S16 An RER of 1.05 should not be used to determine maximal effort during CPET

2021 
Intro A recent ERS statement on standardisation of cardiopulmonary exercise testing (CPET) in chronic lung diseases (Radtke et al 2019) discussed the criteria for determining maximal effort. A CPET with a respiratory exchange ratio (RER) >1.05 is considered maximal using these criteria; V’O2 85% predicted, and HR We hypothesise that using an RER >1.05 as maximal will result in misinterpretation. Methods Retrospective analysis of CPETs performed at Birmingham Heartlands Hospital in 2019. Inclusion criteria: patient limited, RER >1.15 at peak, >6 mins. Exclusion criteria: highly variable RER indicating dysfunctional breathing. V’O2, V’E, and HR were measured at RERs of 1.05, 1.15 and peak, and were compared with Friedman tests. Results CPET was performed in 422 patients. 199 had an RER > 1.15 at peak. 23 patients were excluded due to dysfunctional breathing. The indication for testing was pre-operative assessment in 117 patients and CPET was for diagnostic purposes in 59 patients.
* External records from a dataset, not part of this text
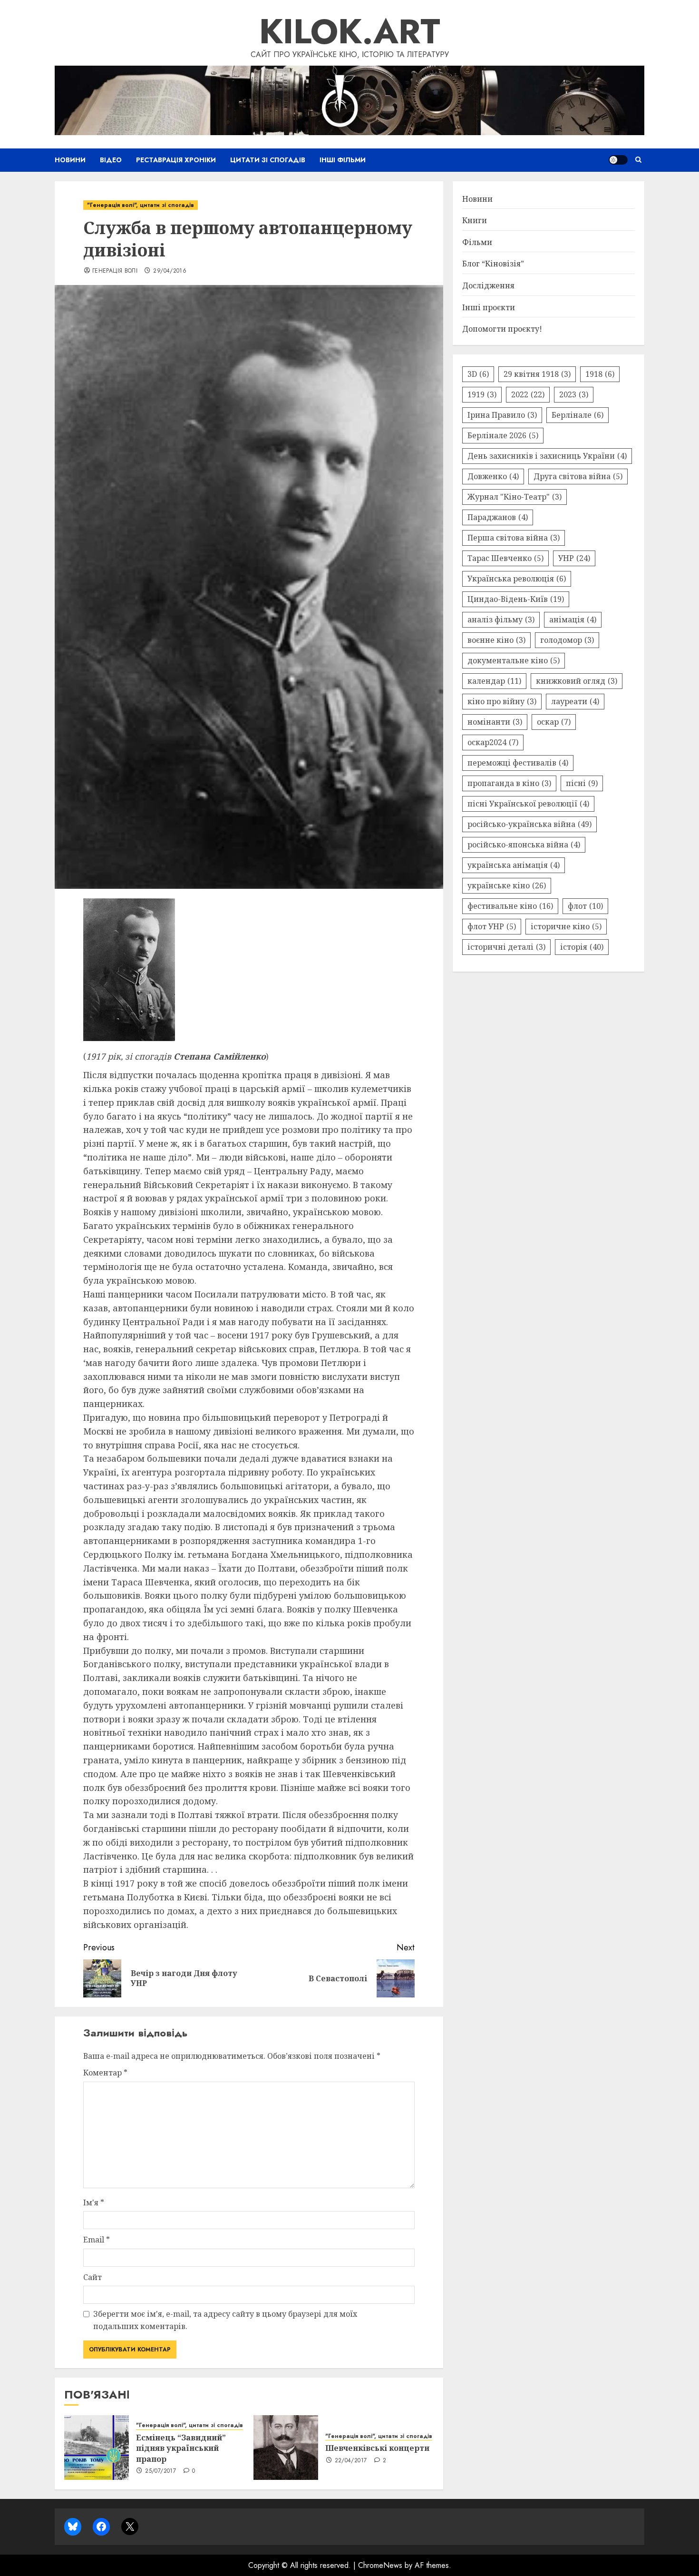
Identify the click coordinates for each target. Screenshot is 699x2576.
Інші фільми (343, 160)
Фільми (477, 242)
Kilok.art (349, 31)
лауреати (575, 701)
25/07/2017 (160, 2471)
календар (494, 681)
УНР (574, 558)
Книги (474, 220)
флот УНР (491, 926)
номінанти (494, 722)
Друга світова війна (578, 476)
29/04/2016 (169, 271)
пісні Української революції (528, 803)
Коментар (105, 2072)
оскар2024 (492, 742)
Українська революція (516, 578)
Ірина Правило (502, 415)
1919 (481, 394)
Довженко (493, 476)
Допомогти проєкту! (502, 329)
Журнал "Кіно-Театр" (514, 497)
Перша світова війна (513, 537)
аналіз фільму (500, 619)
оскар (554, 722)
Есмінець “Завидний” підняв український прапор (181, 2448)
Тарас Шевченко (505, 558)
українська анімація (513, 865)
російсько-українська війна (529, 824)
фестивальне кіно (510, 906)
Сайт (92, 2277)
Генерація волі (114, 271)
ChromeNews (380, 2565)
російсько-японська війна (523, 844)
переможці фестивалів (517, 762)
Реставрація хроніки (176, 160)
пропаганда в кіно (509, 783)
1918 (599, 374)
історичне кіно (566, 926)
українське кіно (506, 885)
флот (585, 906)
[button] (638, 160)
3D (478, 374)
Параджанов (497, 517)
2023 (573, 394)
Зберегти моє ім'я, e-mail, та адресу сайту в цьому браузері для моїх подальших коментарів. (225, 2320)
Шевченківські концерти (377, 2448)
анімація (572, 619)
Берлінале (577, 415)
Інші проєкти (488, 307)
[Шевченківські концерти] (285, 2447)
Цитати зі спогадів (267, 160)
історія (581, 947)
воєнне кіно (496, 640)
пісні (582, 783)
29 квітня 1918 (537, 374)
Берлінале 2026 (502, 435)
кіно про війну (501, 701)
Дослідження (488, 285)
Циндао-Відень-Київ (515, 599)
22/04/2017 (351, 2461)
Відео (111, 160)
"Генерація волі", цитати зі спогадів (140, 205)
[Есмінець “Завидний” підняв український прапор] (96, 2447)
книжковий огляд (576, 681)
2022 (527, 394)
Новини (70, 160)
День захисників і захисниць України (547, 456)
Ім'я (93, 2202)
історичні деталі (506, 947)
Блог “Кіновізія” (493, 263)
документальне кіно (513, 660)
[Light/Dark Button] (618, 160)
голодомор (567, 640)
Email (96, 2239)
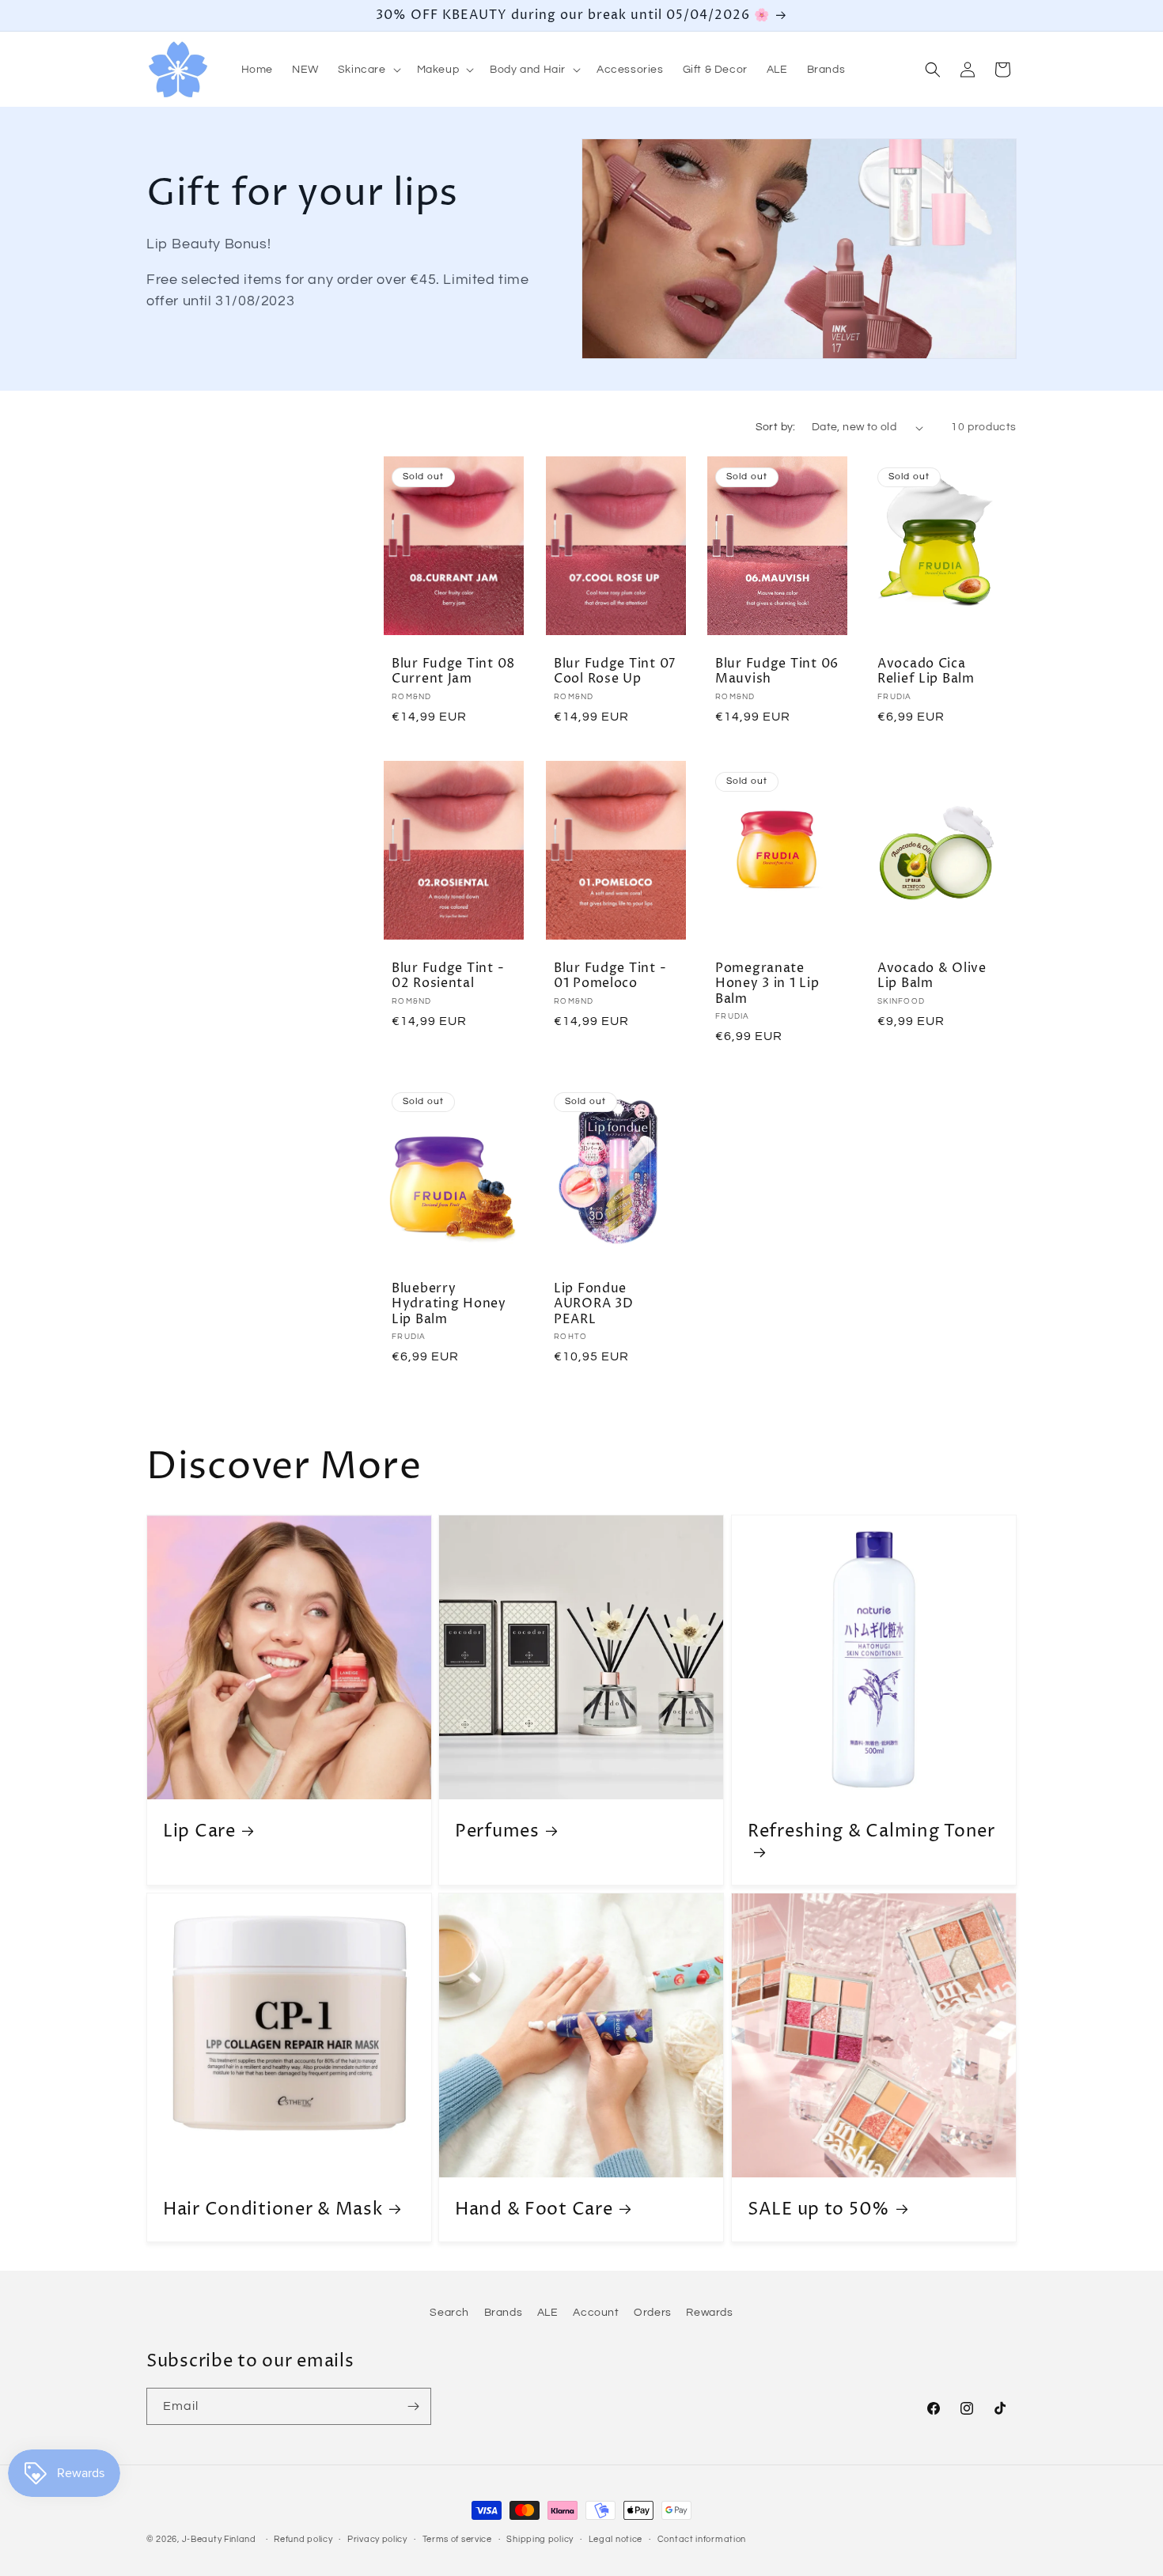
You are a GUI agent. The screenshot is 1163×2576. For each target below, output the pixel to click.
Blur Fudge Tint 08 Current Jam (453, 671)
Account (596, 2312)
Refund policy (303, 2539)
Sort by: (776, 427)
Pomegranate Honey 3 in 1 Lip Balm (767, 984)
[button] (367, 69)
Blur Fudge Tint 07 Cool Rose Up (615, 671)
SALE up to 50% (819, 2209)
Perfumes (497, 1832)
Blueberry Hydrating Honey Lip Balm (449, 1304)
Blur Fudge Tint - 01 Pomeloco (610, 976)
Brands (503, 2312)
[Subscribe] (413, 2406)
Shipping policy (540, 2539)
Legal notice (615, 2539)
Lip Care (199, 1832)
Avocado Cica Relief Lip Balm (926, 671)
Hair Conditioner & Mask (273, 2209)
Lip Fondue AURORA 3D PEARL (593, 1304)
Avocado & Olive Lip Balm (932, 976)
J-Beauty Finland (219, 2539)
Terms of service (457, 2539)
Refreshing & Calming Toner (871, 1832)
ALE (548, 2312)
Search (449, 2312)
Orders (653, 2312)
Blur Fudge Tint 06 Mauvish (777, 671)
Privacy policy (377, 2539)
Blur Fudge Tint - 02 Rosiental (448, 976)
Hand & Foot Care (534, 2209)
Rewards (709, 2312)
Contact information (701, 2539)
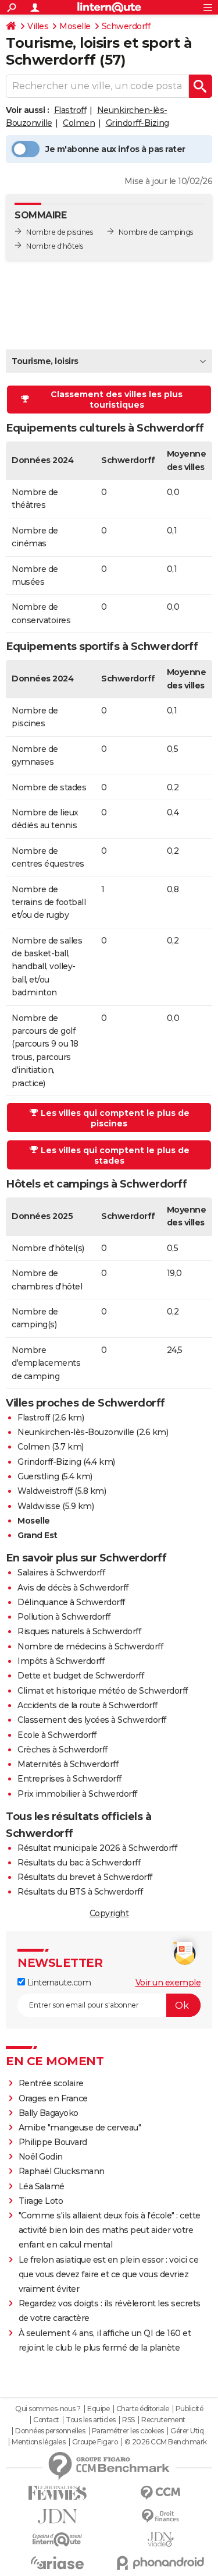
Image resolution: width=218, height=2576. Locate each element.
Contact (46, 2420)
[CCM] (161, 2493)
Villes (37, 26)
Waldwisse (38, 1506)
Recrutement (163, 2420)
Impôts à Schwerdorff (60, 1661)
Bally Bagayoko (48, 2113)
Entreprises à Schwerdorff (69, 1778)
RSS (128, 2420)
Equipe (98, 2409)
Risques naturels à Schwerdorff (79, 1631)
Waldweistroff (45, 1491)
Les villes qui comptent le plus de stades (115, 1155)
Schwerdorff (126, 26)
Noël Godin (41, 2156)
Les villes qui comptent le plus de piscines (115, 1118)
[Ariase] (57, 2562)
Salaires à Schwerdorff (61, 1572)
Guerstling (38, 1476)
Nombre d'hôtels (54, 246)
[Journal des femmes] (57, 2493)
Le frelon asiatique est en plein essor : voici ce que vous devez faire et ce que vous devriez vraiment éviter (109, 2274)
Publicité (189, 2409)
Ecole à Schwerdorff (57, 1735)
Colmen (79, 123)
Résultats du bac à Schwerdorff (78, 1862)
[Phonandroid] (161, 2563)
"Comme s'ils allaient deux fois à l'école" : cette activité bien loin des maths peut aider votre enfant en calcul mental (110, 2230)
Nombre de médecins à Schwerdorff (90, 1646)
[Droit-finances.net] (161, 2516)
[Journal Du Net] (57, 2516)
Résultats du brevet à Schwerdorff (84, 1877)
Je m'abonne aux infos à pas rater (115, 149)
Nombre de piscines (59, 232)
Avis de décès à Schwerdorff (72, 1587)
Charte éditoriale (142, 2409)
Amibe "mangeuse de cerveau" (80, 2127)
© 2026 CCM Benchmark (165, 2442)
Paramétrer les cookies (128, 2431)
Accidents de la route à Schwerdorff (87, 1705)
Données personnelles (50, 2431)
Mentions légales (38, 2442)
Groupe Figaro (95, 2442)
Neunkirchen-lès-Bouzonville (75, 1432)
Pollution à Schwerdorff (63, 1617)
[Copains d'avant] (57, 2539)
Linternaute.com (58, 1982)
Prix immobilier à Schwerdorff (77, 1794)
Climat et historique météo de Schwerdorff (102, 1690)
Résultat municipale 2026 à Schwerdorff (97, 1848)
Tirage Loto (41, 2201)
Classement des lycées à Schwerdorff (91, 1720)
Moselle (75, 26)
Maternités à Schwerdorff (67, 1764)
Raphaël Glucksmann (62, 2171)
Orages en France (53, 2098)
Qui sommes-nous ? (48, 2409)
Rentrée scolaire (51, 2083)
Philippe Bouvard (53, 2142)
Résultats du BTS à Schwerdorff (79, 1891)
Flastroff (70, 110)
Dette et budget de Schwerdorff (80, 1675)
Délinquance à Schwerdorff (71, 1602)
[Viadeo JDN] (161, 2539)
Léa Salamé (42, 2186)
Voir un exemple (168, 1982)
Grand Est (37, 1535)
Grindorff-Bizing (137, 123)
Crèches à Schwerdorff (62, 1749)
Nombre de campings (156, 232)
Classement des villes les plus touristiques (117, 399)
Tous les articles (91, 2420)
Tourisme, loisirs (45, 361)
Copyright (109, 1913)
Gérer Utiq (186, 2431)
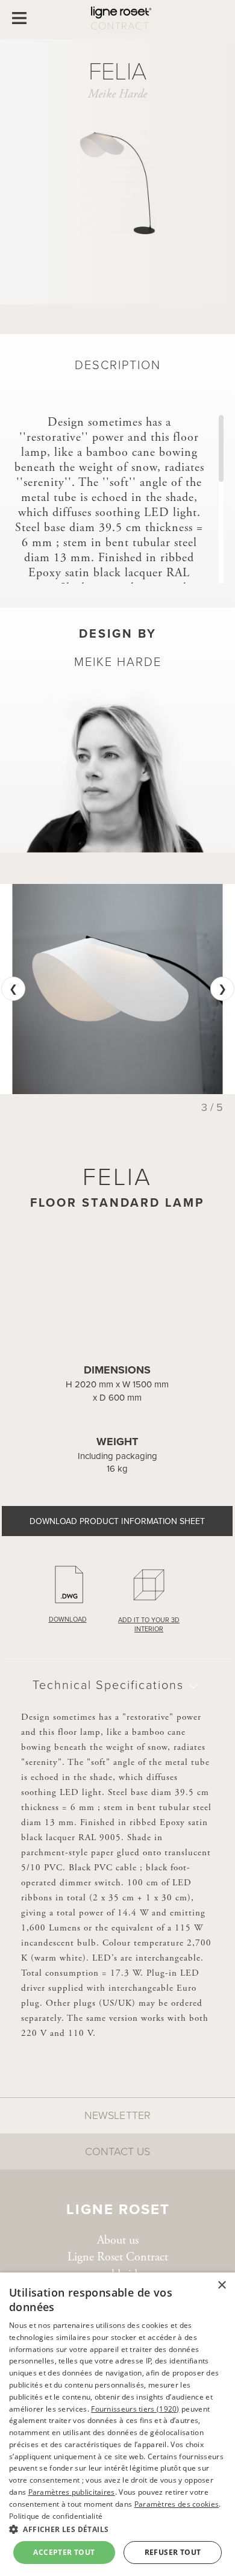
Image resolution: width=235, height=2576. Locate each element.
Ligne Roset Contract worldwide (117, 2266)
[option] (117, 989)
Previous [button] (13, 989)
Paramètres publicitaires (71, 2492)
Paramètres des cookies (176, 2504)
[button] (117, 2529)
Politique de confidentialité (55, 2516)
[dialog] (117, 2424)
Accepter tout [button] (64, 2552)
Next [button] (222, 989)
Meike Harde (117, 94)
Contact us (117, 2151)
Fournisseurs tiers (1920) (135, 2409)
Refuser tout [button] (173, 2552)
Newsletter (117, 2115)
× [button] (221, 2285)
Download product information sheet (117, 1521)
Mean (SD) age = 61.4 (16.9) years, BMI = 27.7 (5.4), CPET duration 9.4 (1.8) mins; gender (F:M) 50:126. Of the 59 patients that were investigated for cause of breathlessness, 37% were normal at peak exertion based on the ERS criteria for abnormality. At an RER of 1.05 this was 3.4% and at an RER of 1.15 this was 25.4%. Of the 117 preoperative assessments, 88 had a V’O2peak >15 ml/min/kg and could be considered low risk for surgical intervention. At an RER of 1.05, 70% of these patients would have been considered high risk; 30% would have been considered high risk at RER 1.15. Discussion Using an RER of 1.05 an indicator of maximal effort underestimates some patients’ true exercise capacity. This will have an impact on diagnosis and risk stratification.